START

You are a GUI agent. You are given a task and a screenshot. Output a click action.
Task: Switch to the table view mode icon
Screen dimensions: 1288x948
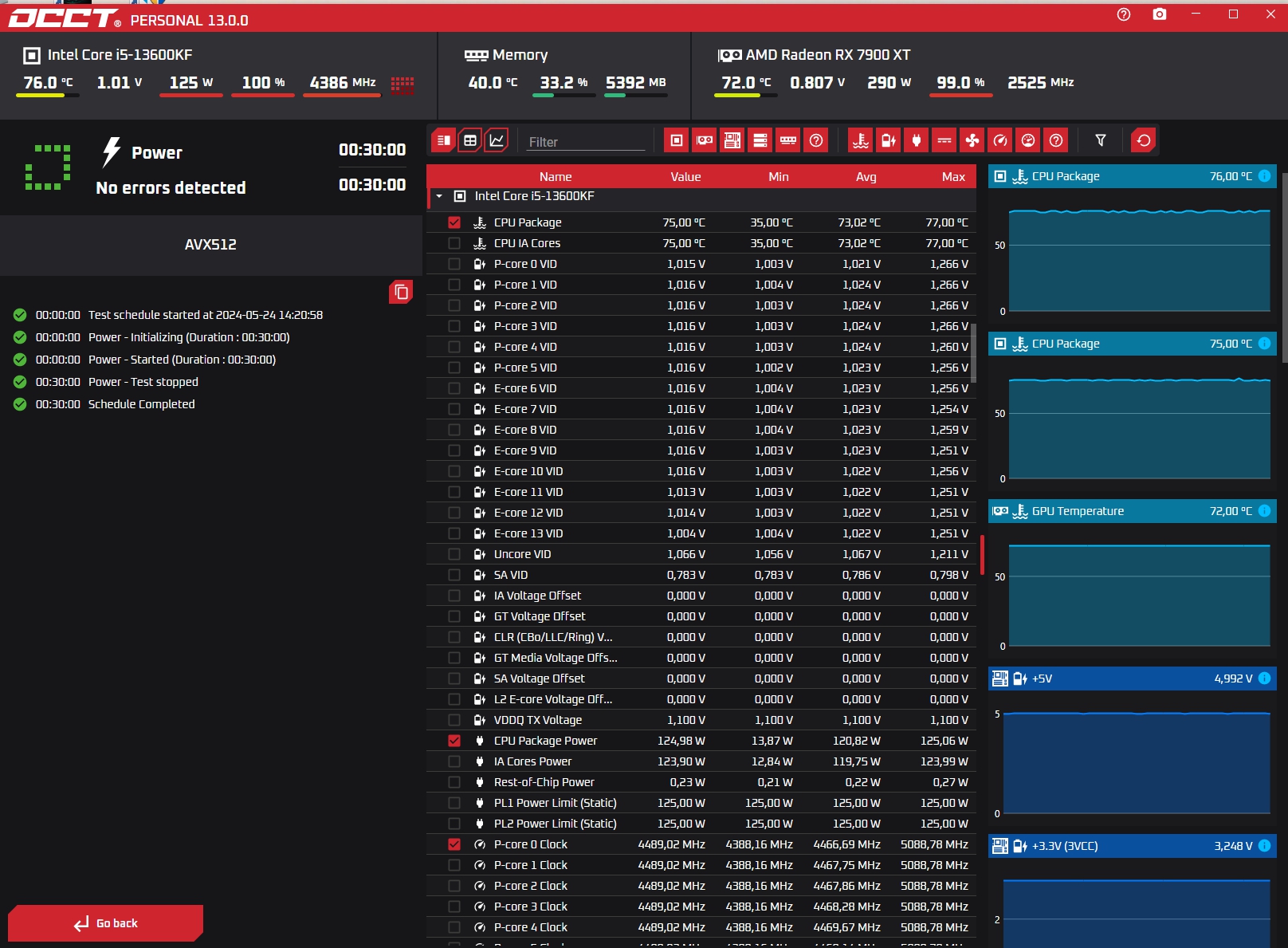(x=470, y=140)

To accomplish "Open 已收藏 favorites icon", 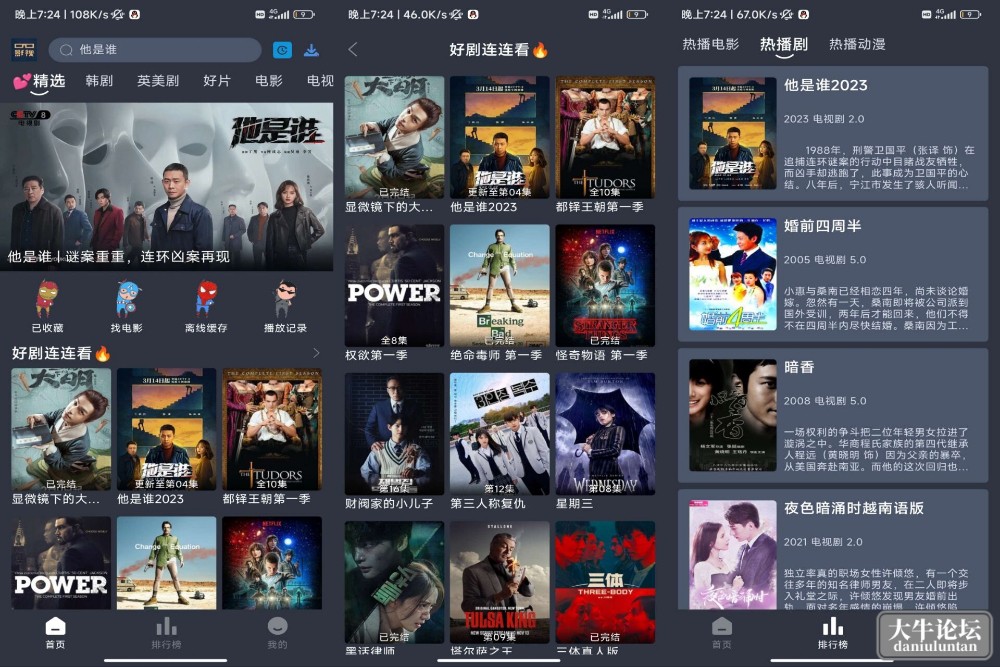I will click(47, 306).
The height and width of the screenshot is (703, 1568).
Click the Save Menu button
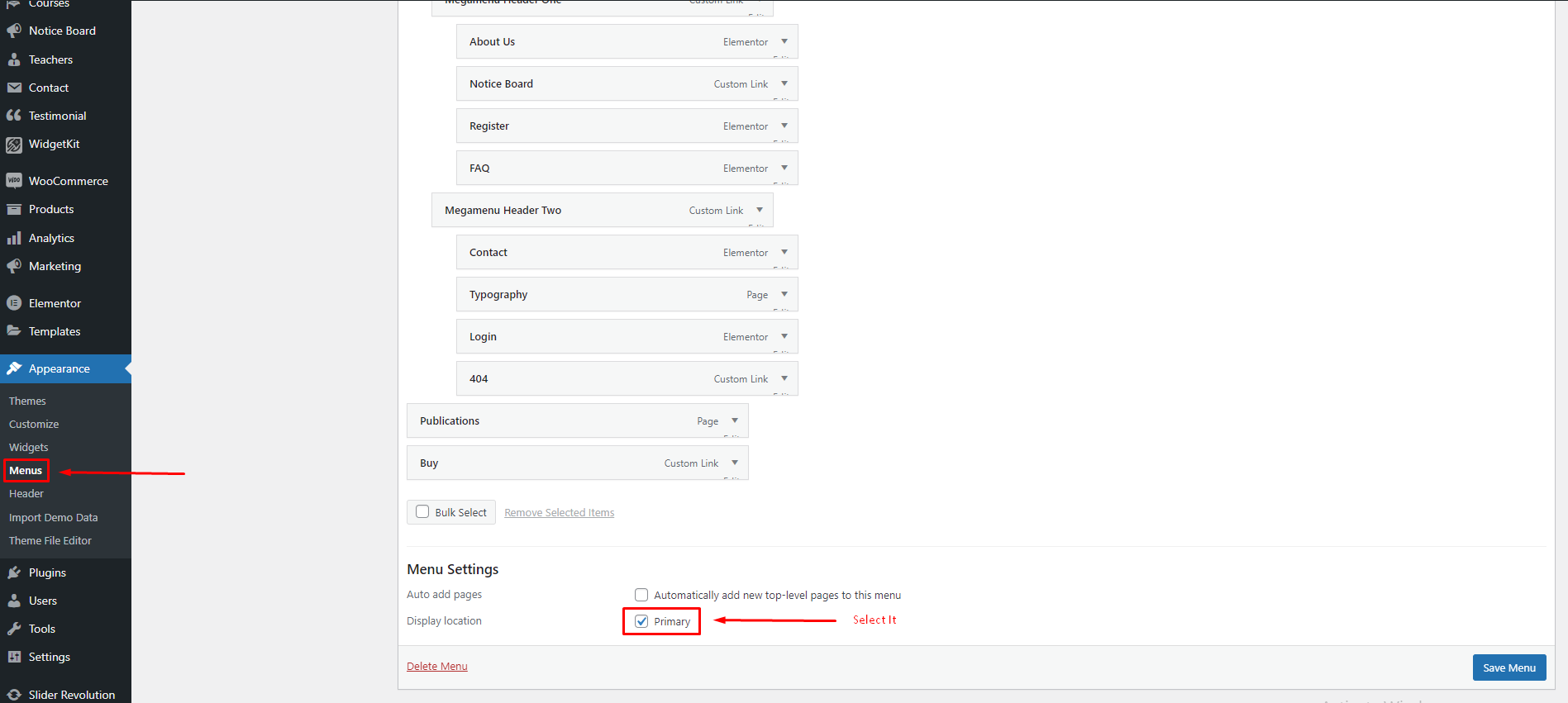tap(1508, 667)
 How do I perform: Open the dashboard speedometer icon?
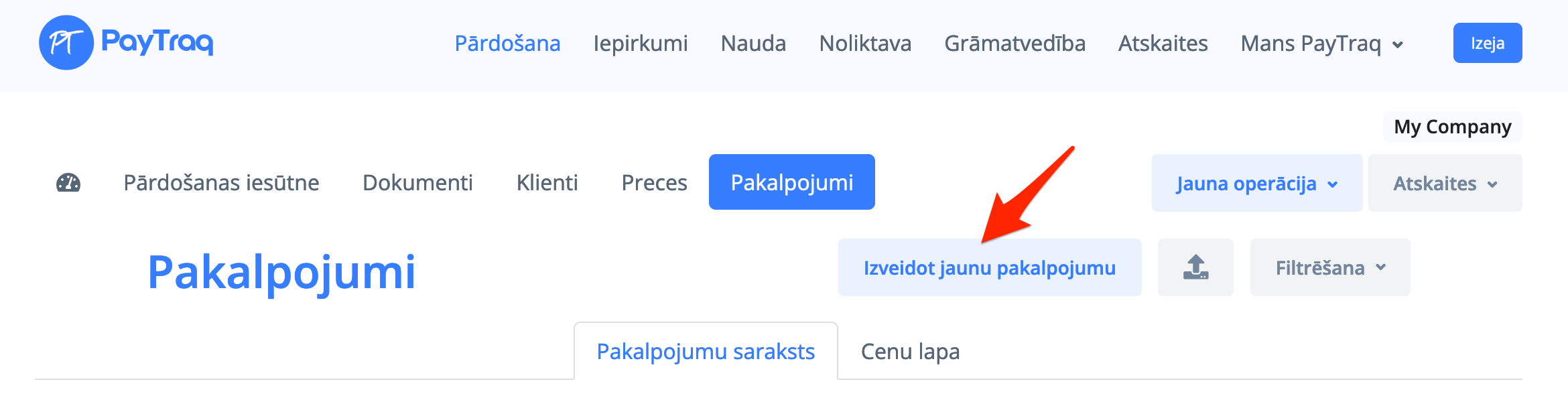point(68,183)
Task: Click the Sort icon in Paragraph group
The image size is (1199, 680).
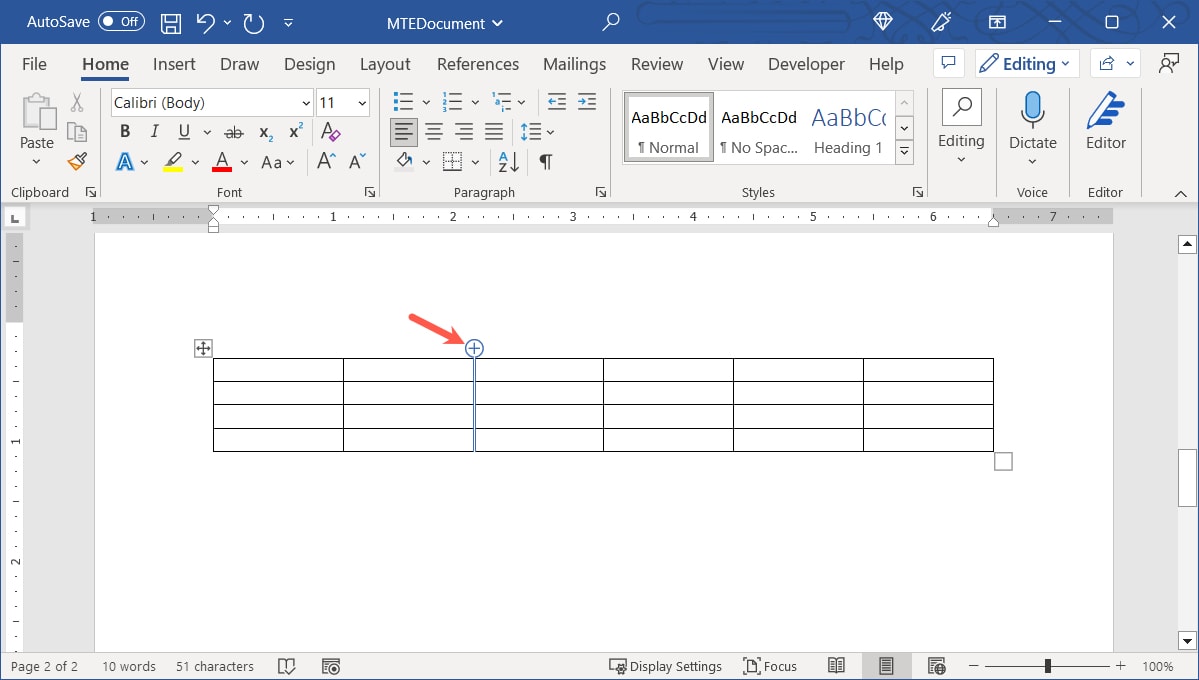Action: click(506, 161)
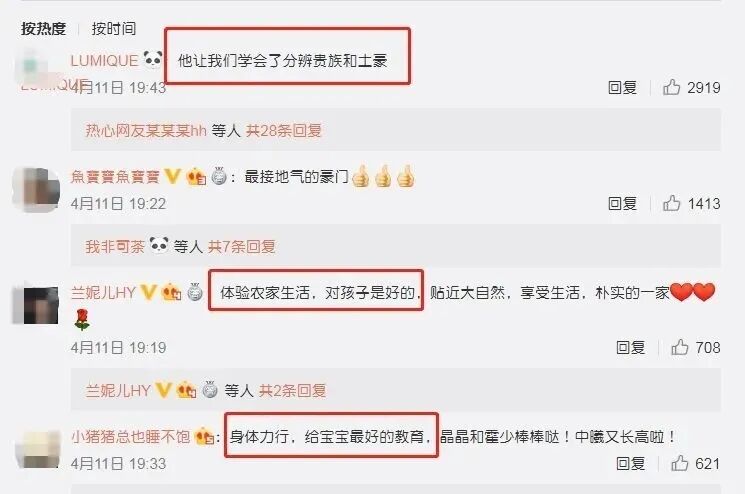Image resolution: width=745 pixels, height=494 pixels.
Task: Open the 热心网友某某某hh user profile
Action: pos(146,130)
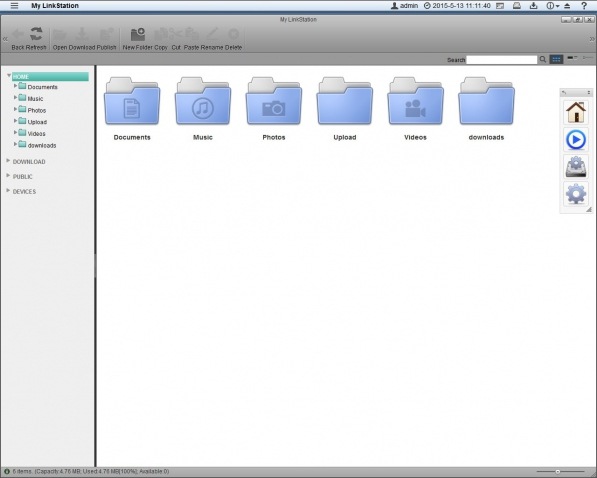597x478 pixels.
Task: Expand the DOWNLOAD section
Action: click(x=8, y=161)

END

_Requirements_.
Please locate each line in the listing above that contains the word "screenshot" and copy those lines out in full.

_Output of the task_.
You are a GUI agent. You are given a task and a screenshot. Output a click action.
The height and width of the screenshot is (703, 1568).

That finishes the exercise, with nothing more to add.